Nearly all surgical procedures in sports medicine are elective in nature and require a close relationship between orthopedic surgeons and physical therapists. There are virtually no surgical procedures for athletes that lead to an excellent outcome with high return to play rates without a significant commitment to postoperative rehabilitation. Postoperative rehabilitation plays major roles in protecting repairs and reconstructions, preserving range of motion, regaining strength, and achieving high levels of function at or near preinjury levels of sport performance for the injured athlete.
Postoperative rehabilitation is widely accepted within sports medicine, but there exists little consensus in the literature or among professional sports medicine associations regarding optimal rehabilitation protocols after common sports medicine surgeries. Most surgeons possess their own personal rehabilitation protocols that they provide to their patients after surgery to provide the guidelines for the patient’s physical therapists to follow through the process. While this is pragmatic given large health care networks, limitations by third party insurers, and patient preference, the wide variation among rehabilitation protocols presents risks to the optimal outcomes of patients given the variability in protocols presented to physical therapists from surgeons with varying training and experience.
In the interest of optimizing the outcomes of athletes after common sports medicine surgeries, we have assembled nationally renowned orthopedic sports medicine surgeons and physical therapists to approach the systematic review of ten common orthopedic sports medicine surgeries’ postoperative rehabilitation protocols. While a relatively straightforward task, the reader will find that a topic such as rotator cuff repair rehabilitation had over 4000 articles to initially review, while multiligament knee reconstruction had 216 articles to review. In total, contributing authors of the 10 chapters initially screened nearly 15,000 articles. Perhaps disappointingly, only ∼1% of these articles were of Level of Evidence (LOE) 1, 2, or 3 while the remaining articles were LOE 4 or 5.

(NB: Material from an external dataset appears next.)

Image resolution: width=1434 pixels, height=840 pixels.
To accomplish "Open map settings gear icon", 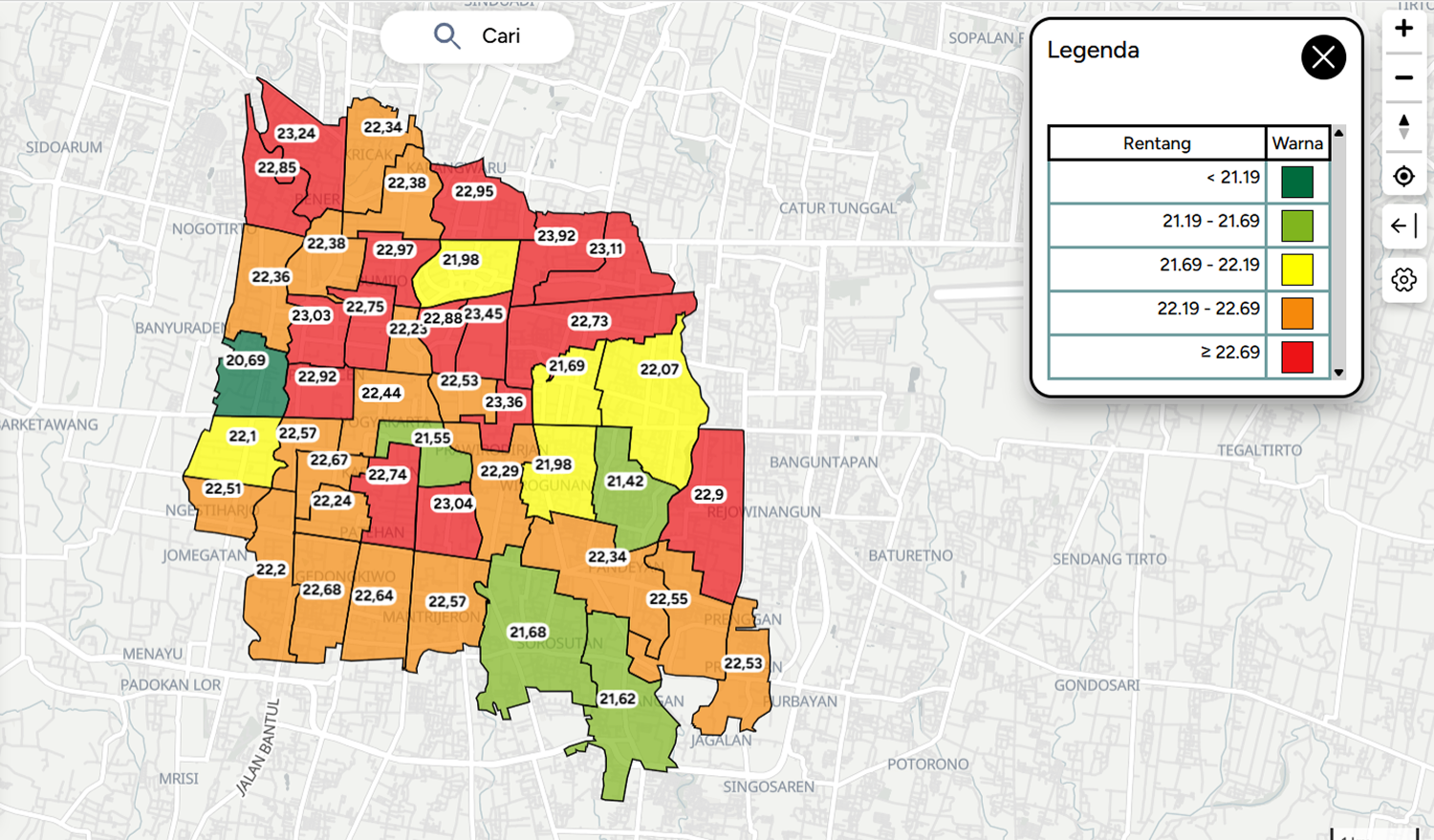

We have sought to present the highest LOE in our systematic reviews to derive optimized, evidence-based rehabilitation protocols for each procedure as supplemental material. The reader is encouraged to utilize these rehabilitation protocols in their own practices with the hope that this can be a first step to having sufficiently high levels of evidence applied to rehabilitation protocols across our field. Each protocol provides a parenthetical reference to the highest LOE for each specific step of the protocol. This serves 2 purposes: first, to allow the reader to substitute portions of the protocol with their own preference for those situations where evidence is no better than expert opinion; second, to allow these protocols to act as starting points for future high-level research aimed at eliminating the knowledge gaps in sports medicine postoperative rehabilitation protocols. It is our hope that sports medicine patients benefit from these rehabilitation protocols and that this edition of Sports Medicine and Arthroscopy Reviews can serve as a starting point to optimizing the rehabilitation of all types of postsurgical rehabilitation protocols.